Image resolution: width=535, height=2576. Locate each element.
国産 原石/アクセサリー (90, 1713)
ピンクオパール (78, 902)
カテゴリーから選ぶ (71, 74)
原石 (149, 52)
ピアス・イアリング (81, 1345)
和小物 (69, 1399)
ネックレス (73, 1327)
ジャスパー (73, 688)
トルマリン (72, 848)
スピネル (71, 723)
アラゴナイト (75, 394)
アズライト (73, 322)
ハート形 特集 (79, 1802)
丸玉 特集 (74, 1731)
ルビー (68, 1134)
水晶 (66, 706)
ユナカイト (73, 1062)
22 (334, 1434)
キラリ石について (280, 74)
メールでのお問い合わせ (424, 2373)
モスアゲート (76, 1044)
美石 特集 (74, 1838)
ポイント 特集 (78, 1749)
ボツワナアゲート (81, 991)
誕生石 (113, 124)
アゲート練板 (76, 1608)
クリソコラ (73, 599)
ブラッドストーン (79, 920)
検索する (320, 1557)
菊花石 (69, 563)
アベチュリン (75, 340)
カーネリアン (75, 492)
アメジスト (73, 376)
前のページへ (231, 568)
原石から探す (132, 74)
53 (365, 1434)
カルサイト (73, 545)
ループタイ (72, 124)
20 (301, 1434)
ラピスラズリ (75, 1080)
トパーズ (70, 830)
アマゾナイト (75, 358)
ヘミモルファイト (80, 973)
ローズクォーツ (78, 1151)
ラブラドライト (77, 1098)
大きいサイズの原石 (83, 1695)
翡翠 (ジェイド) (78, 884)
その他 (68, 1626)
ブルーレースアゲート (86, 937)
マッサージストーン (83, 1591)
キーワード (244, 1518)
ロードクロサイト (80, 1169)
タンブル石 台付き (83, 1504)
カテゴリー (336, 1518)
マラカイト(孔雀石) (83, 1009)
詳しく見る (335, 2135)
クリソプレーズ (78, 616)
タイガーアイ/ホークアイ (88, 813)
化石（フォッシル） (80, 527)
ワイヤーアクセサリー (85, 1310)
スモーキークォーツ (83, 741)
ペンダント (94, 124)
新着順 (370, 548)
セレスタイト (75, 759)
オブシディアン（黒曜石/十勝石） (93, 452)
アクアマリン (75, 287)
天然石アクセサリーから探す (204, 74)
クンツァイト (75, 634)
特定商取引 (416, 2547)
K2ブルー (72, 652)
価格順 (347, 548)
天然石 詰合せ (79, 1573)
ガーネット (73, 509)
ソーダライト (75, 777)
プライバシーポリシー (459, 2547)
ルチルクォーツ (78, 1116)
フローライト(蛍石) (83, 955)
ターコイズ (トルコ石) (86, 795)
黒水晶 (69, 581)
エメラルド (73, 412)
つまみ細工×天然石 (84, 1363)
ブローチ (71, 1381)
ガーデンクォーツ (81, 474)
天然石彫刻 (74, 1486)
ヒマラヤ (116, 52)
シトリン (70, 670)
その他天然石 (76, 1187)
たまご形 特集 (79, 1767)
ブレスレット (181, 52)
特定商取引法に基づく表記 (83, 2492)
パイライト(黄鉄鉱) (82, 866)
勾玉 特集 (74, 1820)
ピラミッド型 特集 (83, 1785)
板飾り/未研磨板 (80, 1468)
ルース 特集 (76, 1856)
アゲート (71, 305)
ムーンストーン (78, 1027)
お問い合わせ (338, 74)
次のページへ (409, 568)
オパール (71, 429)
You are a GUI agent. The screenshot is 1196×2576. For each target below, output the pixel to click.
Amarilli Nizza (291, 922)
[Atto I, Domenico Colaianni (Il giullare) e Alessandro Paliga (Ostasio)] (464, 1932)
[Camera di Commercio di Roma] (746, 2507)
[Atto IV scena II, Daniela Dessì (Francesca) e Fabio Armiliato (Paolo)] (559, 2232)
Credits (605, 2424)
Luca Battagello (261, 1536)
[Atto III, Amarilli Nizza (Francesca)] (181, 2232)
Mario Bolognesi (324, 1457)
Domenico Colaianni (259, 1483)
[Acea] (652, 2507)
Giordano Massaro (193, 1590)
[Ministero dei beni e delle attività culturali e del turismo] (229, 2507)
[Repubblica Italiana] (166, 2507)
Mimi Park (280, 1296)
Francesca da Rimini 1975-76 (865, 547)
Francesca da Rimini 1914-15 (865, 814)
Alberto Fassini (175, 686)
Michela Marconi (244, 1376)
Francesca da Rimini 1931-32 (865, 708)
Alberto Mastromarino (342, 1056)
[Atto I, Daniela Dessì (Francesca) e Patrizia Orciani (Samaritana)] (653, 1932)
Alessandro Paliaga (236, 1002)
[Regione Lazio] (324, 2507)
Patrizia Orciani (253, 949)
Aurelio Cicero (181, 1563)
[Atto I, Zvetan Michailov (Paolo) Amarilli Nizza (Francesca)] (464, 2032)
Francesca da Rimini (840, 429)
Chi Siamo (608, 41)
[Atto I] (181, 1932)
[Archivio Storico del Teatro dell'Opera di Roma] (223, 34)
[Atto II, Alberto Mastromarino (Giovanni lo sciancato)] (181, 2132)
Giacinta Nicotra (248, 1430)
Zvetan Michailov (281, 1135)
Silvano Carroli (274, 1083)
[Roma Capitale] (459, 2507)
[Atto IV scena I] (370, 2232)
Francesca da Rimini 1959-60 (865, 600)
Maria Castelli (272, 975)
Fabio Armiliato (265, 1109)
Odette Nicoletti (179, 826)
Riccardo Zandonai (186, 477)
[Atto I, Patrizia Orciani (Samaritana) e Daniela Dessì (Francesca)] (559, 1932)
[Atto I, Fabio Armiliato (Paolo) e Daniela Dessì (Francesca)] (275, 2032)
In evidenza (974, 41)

:::::

◆ Your assignment: Count how many lines in the entries contain "scena", then state that number alone.

◆ Solution for this exercise: 2